- **Problem statement**: The entries below contain a stretch that opens with the line containing "org.apache.drill.exec.physical.impl.scan.v3.lifecycle (207, 312)" and closes with the line containing "Help [button] (30, 2273)"; set down that stretch exactly, both ends included, and nothing else.

● ● ● ●

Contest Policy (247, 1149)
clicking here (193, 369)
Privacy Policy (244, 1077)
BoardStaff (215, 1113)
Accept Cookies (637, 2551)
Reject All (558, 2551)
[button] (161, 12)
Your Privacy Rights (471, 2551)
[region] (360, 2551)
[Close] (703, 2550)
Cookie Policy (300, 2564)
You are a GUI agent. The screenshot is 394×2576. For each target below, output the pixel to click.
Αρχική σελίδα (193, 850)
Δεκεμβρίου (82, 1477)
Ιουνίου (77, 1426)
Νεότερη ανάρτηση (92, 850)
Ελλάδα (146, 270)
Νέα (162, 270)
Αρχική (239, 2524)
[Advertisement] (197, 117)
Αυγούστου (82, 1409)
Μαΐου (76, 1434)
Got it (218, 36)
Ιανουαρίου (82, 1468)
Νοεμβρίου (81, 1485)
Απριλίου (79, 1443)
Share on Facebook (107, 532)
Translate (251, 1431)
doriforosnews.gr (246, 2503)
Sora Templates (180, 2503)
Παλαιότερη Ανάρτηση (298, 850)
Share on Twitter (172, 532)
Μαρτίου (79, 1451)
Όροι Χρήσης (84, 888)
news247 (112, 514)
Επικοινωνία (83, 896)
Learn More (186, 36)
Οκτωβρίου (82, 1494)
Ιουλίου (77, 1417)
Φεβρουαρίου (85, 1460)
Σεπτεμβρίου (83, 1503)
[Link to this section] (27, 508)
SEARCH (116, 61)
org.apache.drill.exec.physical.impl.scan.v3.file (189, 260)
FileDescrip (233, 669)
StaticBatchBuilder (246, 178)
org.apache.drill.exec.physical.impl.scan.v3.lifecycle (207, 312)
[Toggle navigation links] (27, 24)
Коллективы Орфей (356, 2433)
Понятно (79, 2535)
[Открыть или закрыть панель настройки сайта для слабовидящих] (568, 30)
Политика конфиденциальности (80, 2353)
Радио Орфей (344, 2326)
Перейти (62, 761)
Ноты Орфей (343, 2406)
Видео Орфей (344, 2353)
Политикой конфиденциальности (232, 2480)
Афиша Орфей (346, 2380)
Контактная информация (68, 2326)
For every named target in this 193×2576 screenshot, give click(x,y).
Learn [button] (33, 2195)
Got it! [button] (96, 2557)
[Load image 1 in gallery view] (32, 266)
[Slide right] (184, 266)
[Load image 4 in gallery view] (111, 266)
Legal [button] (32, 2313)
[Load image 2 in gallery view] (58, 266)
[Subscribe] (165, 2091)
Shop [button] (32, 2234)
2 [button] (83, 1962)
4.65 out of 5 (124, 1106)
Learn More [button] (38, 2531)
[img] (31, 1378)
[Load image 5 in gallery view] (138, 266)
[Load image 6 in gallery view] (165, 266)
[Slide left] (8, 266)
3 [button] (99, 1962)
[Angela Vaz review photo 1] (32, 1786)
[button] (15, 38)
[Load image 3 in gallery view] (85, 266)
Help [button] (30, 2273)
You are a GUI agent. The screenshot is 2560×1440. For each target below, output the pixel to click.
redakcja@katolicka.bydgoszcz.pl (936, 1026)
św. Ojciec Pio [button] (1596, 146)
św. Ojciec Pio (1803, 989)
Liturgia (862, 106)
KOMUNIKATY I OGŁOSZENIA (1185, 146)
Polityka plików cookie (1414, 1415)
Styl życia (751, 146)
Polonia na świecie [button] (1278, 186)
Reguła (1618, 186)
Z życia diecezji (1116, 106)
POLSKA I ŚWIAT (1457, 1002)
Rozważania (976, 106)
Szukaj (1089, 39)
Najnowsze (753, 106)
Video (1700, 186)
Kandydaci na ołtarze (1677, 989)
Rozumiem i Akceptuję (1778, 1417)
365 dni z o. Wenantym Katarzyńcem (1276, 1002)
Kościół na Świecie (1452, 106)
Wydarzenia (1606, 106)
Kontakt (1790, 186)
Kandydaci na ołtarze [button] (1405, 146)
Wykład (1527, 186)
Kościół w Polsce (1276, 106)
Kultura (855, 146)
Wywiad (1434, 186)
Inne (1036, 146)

● ● ● ●

- **Exercise result**:
org.apache.drill.exec.physical.impl.scan.v3.lifecycle (207, 312)
[Toggle navigation links] (27, 24)
Коллективы Орфей (356, 2433)
Понятно (79, 2535)
[Открыть или закрыть панель настройки сайта для слабовидящих] (568, 30)
Политика конфиденциальности (80, 2353)
Радио Орфей (344, 2326)
Перейти (62, 761)
Ноты Орфей (343, 2406)
Видео Орфей (344, 2353)
Политикой конфиденциальности (232, 2480)
Афиша Орфей (346, 2380)
Контактная информация (68, 2326)
For every named target in this 193×2576 screenshot, give click(x,y).
Learn [button] (33, 2195)
Got it! [button] (96, 2557)
[Load image 1 in gallery view] (32, 266)
[Slide right] (184, 266)
[Load image 4 in gallery view] (111, 266)
Legal [button] (32, 2313)
[Load image 2 in gallery view] (58, 266)
[Subscribe] (165, 2091)
Shop [button] (32, 2234)
2 [button] (83, 1962)
4.65 out of 5 (124, 1106)
Learn More [button] (38, 2531)
[img] (31, 1378)
[Load image 5 in gallery view] (138, 266)
[Load image 6 in gallery view] (165, 266)
[Slide left] (8, 266)
3 [button] (99, 1962)
[Angela Vaz review photo 1] (32, 1786)
[button] (15, 38)
[Load image 3 in gallery view] (85, 266)
Help [button] (30, 2273)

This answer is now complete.